Broken

Pushed far beyond limits,
it feels...

...like a bursted balloon,
shrunk and deflated

...crying out loud, alone,
so quiet.

...parts scattered everywhere,
like a puzzle

...too difficult
to handle,

...like a log
drifting on the river,

...afloat,
in motion

...wet
before the dry,

...potential fire,
so wild

...no longer under control.
The sparkle of life...

...fighting only
to live

...as a broken
soul,

...where nothing
matters no more.

...emotions
so icy and cold,

...like a nightmare
a storm.

...forced
on the ground,

I stumble
I fall,

...reminding me,
I am broken

...

Hanne you pull from yourself so much more than seems possible while living life in a forward fluid motion with a strength and determination that is only rivaled by your perseverance . Amazingly you take the time to express where you are in your journey with words that are alive with a truth that may be shared by more than a few ....

Be good to you . Take careof you .

Hanne, you are always in my prayers, Louisa

Hi Hanne,

In reading your story and in posts, I find many words to describe you such as smart, kind, strong resilient. I don't think broken at all. I was very frustrated and angry back in 2006, and that anger propelled me to seek out new therapies to improve my walking (and to stop tripping). I hope your frustration leads you to better days as well. Never give up hope is required, just like breathing.

· · · · · · ·

> _Work item 1_:
Answer these questions about the "Broken" page, one line each:
(a) According to the poem, what is the log drifting on?
(b) Who signs the comment that says Hanne is always in their prayers?
(c) In what year does the last commenter say they were very frustrated and angry?
> _Work item 2_: Output the section of the "Broken" page word for word, starting at "Hanne you pull" and ending at "than a few ....".

> _Provided material_:
· · · · · · ·

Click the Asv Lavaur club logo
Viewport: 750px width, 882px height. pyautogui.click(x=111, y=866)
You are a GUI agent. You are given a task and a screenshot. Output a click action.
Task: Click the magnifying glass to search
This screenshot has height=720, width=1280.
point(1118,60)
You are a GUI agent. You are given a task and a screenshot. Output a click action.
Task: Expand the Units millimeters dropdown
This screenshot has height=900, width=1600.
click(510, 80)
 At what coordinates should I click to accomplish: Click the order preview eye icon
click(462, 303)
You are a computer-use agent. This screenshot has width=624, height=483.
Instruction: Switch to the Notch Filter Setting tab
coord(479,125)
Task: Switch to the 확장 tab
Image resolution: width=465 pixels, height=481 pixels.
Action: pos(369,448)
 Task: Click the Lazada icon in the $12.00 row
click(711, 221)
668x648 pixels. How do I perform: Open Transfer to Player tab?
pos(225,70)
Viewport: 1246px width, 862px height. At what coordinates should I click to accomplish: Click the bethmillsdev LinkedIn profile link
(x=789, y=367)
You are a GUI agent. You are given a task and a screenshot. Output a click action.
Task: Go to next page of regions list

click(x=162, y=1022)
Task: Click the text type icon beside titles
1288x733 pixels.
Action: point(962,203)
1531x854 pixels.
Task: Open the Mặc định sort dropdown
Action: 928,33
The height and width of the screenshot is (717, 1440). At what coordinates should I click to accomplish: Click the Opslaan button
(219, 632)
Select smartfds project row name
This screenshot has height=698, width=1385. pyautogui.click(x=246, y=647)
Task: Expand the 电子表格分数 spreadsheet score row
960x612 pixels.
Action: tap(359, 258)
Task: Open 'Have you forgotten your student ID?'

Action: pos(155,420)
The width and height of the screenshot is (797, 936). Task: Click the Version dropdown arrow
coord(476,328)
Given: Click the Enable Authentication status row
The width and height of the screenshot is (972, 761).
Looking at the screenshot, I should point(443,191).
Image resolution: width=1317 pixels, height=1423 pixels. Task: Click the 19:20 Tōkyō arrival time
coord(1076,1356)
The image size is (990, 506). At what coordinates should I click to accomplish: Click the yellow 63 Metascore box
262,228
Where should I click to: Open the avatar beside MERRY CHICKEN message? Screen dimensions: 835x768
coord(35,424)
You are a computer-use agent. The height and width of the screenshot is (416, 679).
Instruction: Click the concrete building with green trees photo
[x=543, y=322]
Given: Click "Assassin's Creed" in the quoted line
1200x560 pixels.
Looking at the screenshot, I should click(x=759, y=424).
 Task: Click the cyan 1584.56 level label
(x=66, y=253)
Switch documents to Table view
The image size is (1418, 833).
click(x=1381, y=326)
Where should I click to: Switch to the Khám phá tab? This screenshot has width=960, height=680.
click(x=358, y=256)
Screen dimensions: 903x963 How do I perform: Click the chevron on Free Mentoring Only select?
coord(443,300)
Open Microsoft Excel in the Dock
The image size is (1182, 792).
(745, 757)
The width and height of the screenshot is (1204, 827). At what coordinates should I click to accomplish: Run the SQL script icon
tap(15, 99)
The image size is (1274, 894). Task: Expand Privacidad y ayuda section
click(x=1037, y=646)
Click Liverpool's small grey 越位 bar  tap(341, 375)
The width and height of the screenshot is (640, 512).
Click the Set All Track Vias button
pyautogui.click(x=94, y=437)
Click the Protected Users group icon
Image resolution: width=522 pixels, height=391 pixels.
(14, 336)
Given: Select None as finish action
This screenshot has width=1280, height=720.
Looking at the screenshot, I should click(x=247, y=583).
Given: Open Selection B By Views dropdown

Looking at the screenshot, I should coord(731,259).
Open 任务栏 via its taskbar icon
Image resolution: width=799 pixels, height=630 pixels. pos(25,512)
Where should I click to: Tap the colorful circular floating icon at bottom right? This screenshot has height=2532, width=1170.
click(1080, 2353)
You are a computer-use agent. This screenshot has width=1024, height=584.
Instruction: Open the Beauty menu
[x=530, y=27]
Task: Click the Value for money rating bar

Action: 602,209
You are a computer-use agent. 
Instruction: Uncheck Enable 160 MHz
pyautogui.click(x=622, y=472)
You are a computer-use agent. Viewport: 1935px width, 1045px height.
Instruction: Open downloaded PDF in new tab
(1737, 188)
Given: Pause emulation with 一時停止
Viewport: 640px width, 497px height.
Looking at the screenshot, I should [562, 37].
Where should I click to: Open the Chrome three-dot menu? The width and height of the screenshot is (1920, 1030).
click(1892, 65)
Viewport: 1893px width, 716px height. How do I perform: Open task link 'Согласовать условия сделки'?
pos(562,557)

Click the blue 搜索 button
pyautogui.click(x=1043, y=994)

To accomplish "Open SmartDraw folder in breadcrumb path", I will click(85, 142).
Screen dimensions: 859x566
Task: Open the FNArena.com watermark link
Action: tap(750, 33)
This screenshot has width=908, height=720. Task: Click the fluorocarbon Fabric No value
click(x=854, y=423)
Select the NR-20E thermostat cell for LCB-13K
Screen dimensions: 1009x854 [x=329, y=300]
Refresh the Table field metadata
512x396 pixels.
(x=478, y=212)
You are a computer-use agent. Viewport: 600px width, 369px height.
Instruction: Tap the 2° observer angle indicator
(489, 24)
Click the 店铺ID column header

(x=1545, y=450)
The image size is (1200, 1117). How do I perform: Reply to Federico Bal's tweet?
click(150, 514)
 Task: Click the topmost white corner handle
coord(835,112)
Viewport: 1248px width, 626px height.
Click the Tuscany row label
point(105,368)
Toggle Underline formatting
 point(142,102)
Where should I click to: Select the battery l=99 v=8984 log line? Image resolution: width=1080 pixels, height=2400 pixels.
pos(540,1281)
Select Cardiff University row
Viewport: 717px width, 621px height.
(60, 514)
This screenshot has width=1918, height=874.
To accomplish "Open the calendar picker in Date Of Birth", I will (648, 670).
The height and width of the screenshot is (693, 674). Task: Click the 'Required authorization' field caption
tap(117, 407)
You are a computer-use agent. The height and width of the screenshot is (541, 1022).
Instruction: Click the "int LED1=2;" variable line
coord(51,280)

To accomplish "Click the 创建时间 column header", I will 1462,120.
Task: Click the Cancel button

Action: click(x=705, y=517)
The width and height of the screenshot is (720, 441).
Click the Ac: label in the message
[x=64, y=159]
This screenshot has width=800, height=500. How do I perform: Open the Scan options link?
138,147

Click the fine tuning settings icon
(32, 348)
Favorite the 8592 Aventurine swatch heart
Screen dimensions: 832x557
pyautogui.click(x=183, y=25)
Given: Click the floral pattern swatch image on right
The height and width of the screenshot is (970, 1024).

· · · · · · ·

> _Written reply 1_:
(a) The river.
(b) Louisa.
(c) 2006.

> _Written reply 2_:
Hanne you pull from yourself so much more than seems possible while living life in a forward fluid motion with a strength and determination that is only rivaled by your perseverance . Amazingly you take the time to express where you are in your journey with words that are alive with a truth that may be shared by more than a few ....